Alternative radical pairs for cryptochrome-based magnetoreception

There is growing evidence that the remarkable ability of animals, in particular birds, to sense the direction of the Earth''s magnetic field relies on magnetically sensitive photochemical reactions of the protein cryptochrome. It is generally assumed that the magnetic field acts on the radical pair FAD^•− TrpH^•+] formed by the transfer of an electron from a group of three tryptophan residues to the photo-excited flavin adenine dinucleotide cofactor within the protein. Here, we examine the suitability of an FAD^•− Z^•] radical pair as a compass magnetoreceptor, where Z^• is a radical in which the electron spin has no hyperfine interactions with magnetic nuclei, such as hydrogen and nitrogen.
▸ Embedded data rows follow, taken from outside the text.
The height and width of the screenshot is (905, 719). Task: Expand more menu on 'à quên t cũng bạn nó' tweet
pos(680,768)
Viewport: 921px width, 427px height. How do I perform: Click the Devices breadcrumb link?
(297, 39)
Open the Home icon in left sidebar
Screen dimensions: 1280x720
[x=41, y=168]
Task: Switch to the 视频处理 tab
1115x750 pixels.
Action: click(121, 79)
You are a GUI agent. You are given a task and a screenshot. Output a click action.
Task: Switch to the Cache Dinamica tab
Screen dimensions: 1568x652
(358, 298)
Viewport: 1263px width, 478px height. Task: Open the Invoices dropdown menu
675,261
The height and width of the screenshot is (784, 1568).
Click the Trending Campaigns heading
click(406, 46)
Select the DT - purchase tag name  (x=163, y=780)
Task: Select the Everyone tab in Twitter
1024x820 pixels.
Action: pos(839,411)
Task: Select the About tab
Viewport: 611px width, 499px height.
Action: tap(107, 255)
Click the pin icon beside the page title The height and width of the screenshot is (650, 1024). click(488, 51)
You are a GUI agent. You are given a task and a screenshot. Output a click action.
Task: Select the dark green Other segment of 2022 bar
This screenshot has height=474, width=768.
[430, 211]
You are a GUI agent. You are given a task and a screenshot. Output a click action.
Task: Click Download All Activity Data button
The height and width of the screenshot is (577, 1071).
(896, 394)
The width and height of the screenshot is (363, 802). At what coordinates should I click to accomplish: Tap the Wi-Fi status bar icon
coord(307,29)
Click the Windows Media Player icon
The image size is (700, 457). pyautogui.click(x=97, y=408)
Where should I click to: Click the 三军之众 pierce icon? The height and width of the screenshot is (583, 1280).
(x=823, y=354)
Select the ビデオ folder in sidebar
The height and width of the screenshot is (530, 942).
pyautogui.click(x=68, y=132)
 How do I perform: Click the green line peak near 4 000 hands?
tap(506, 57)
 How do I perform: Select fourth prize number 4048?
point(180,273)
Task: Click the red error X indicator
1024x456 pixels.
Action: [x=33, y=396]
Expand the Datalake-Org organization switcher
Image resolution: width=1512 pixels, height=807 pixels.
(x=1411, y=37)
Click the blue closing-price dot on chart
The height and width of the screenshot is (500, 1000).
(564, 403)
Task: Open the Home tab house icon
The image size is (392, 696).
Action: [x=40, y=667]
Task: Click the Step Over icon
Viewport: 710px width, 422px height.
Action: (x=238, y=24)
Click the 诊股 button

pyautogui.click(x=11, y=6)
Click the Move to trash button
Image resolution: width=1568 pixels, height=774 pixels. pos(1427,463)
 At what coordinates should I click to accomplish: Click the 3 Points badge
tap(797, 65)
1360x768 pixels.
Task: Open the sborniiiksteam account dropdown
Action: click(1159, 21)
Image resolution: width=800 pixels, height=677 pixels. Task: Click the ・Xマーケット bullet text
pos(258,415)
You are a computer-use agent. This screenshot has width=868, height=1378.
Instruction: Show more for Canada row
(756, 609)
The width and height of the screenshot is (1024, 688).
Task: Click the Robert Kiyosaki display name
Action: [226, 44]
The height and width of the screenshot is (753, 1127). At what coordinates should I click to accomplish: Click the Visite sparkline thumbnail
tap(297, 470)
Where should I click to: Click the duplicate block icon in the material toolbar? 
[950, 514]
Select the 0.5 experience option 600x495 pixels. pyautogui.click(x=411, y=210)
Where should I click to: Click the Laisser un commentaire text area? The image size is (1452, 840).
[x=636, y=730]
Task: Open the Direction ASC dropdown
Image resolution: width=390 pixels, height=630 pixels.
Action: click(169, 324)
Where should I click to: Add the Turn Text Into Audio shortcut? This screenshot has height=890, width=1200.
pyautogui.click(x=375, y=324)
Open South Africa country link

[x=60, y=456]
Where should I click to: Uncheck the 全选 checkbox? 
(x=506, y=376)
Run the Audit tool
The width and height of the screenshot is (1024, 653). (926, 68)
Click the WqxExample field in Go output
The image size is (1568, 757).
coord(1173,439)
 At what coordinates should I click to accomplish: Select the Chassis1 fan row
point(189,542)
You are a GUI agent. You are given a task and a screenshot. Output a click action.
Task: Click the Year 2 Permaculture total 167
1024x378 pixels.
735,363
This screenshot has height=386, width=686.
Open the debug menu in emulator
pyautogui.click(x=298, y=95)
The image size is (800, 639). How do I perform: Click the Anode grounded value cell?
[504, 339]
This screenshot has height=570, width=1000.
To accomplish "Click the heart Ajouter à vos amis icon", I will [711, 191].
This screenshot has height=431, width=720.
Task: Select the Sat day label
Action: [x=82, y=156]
Quantum spin dynamics simulations of the reactivity of FAD^•− Z^•] show that it is two orders of magnitude more sensitive to the direction of the geomagnetic field than is FAD^•− TrpH^•+] under the same conditions (50 µT magnetic field, 1 µs radical lifetime). The favourable magnetic properties of FAD^•− Z^•] arise from the asymmetric distribution of hyperfine interactions among the two radicals and the near-optimal magnetic properties of the flavin radical. We close by discussing the identity of Z^• and possible routes for its formation as part of a spin-correlated radical pair with an FAD radical in cryptochrome.